[Date Prev][Date Next][Thread Prev][Thread Next][Date Index][Thread Index]
Re: worth a flier
Julian,
>Oh, I thought all the time that ATLAS' mm uses the straightforward "split one dot product into five and
>add the results" strategy which AMD recommended when we started writing our DGEMM. Can
>I ask you how you came to the idea to crunch five dot products simultaneously? Or does
>ATLAS find this solution automatically? Does ATLAS do it on all architectures in this way?
ATLAS varies the number of dot products is does on differing platforms
(eg, 5 for an Athlon, 16 for a alpha, etc), but it always does it this way.
I've never written gemm to split one dot into five, 'cause this would
effectively reduce your K dimension by 5, thus raising all your pipeline
start/stop costs . . .
>I personally don't think one method is superior to the other. But if so, I can't say
>why because it is a hardware question. While I now a little about SDRAMs I don't know
>anything about SRAMs and which access pattern they like. I think the performance killer
>of ATLAS on Athlon is just the impossibility to create perfectly optimized kernel code from
>a higher programming language. One MUST use assembly to achieve near peak results.
I also think this access pattern should be fine (after all, I chose it thinking
it was the best). If the number of dot products > than the number of
outstanding cache misses your L1 can serve, you may experience a decline;
otherwise, I think it should be faster . . .
>BTW, if both methods above are performance killers, there is one solution for it: One can
>create a perfect access pattern with a modified copying routine. Who says that the nb x nb
>blocks must look like they were cut out of the source matrix? One can bring the elements
>of one block into any wanted order to create a perfect access pattern...But this seems
>not suitable for ATLAS.
This is what I thought ATLAS already did. Again, to my pea-brain,
C += A^T B *is* the optimal access pattern, which is why I copy to it . . .
> NB=30, eh? ATLAS might be happier with NB=28, since that keeps it a multiple
> of the cacheline boundary; on the other hand, with your prefetching, perhaps
> it will not matter . . .
>
> >In the case I don't find a solution to adapt the algorithms to ATLAS' requirements, is there a way that I can
> >use C=A*B+C (row major) as kernel?
>I think I'll do it with 30, because I use 6 simultaneous dot products (sorry that I
>used the word "scalar product" in my last letter. In German we call it "Standard Skalarprodukt"
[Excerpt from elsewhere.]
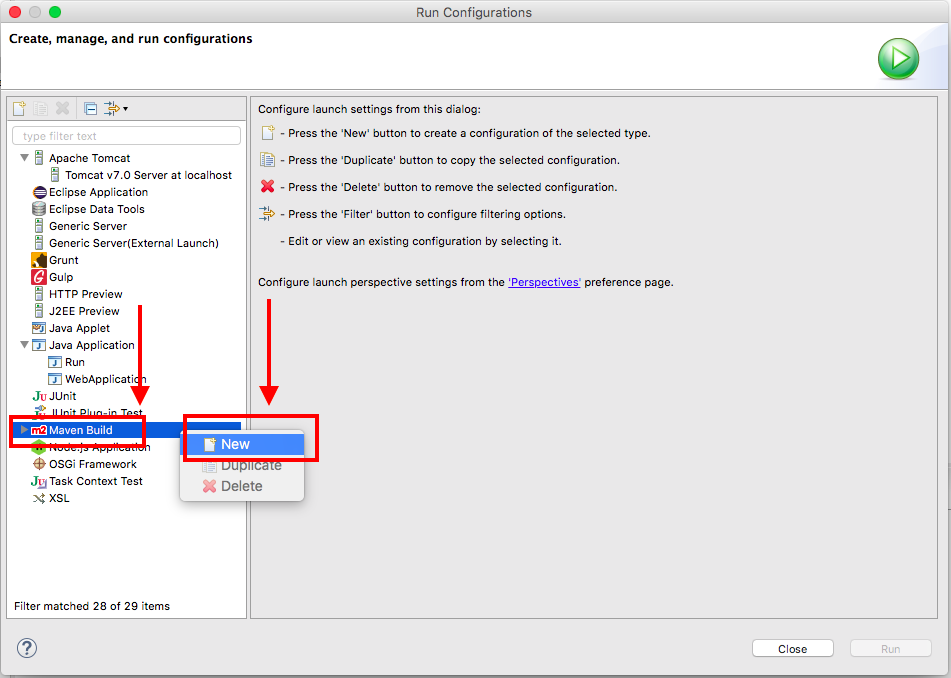The width and height of the screenshot is (951, 678).
Task: Click the New launch configuration toolbar icon
Action: click(x=19, y=108)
>or "Euklidisches Skalarprodukt" and I sometimes tranfer some German words into English).
>If using 28/6 I would waste some cycles (maybe I'll try both)
Right. How about 36? It's a multiple of 4 and 6, and should fit in cache.
Did you guys find that NB > 30 causes does not stay in cache (and if you did,
was it using contiguous A & B)?
>Programming the SSE2 unit is no fun. As long as Intel does not tell us how many
>uops each instruction generates, it is impossible to write good code. Once I have hit
I'm willing to conceed that SSE doesn't look like a time on the town, but I
would be hard pressed to find the assembly language programming technique
I would describe as "fun". One of the many reasons I put in the user
contribution stuff was because I realized I just wasn't man enough to
face assembler coding on any scale :)
>Just to make sure that I did not think wrong (row-major vs col-major confuses me everytime).
>The code I will write must look like this:
How about we remove the ambiguity. Here's essentially the code that ATLAS
uses, with some loop editing to make it readable:
for (j=0; j < NB; j++)
{
for (i=0; i < MB; i++)
{
rC0_0 = *pC0; rC1_0 = pC0[1]; rC2_0 = pC0[2];
rC3_0 = pC0[3]; rC4_0 = pC0[4];
for (k=0; k < KB; k++)
{
rA0 = *pA0; rB0 = *pB0;
rA1 = pA0[KB]; rA2 = pA0[KB2]; rA3 = pA0[KB3]; rA4 = pA0[KB4];
pA0++; pB0++;
rC0_0 += rA0 * rB0;
rC1_0 += rA1 * rB0;
rC2_0 += rA2 * rB0;
rC3_0 += rA3 * rB0;
rC4_0 += rA4 * rB0;
}
*pC0 = rC0_0; pC0[1] = rC1_0; pC0[2] = rC2_0;
pC0[3] = rC3_0; pC0[4] = rC4_0;
pC0 += 5;
pA0 += KB*MB - KB;
pB0 -= KB;
}
pC0 += ldc - MB;
pA0 -= MB*NB;
pB0 += KB;
}
Notice that, since I am operating on a column-major C, I choose the
N-M-K loop ordering, and grab multiple elts of A instead of B. I think the
one you describe is M-N-K, with mult elts of B. I think the one you describe
is better for row-major, and the one above is better for col-major, but that
they are exactly equivalent to produce . . .
>(1) can't prefetch "lost" cachelines of C
>(2) exchanging c's requires massive pointer arithmetics
(2) goes away for sure if you use the algorithm shown above. I'm not exactly
sure what you mean by (1), so I don't know about it . . .
Cheers,
Clint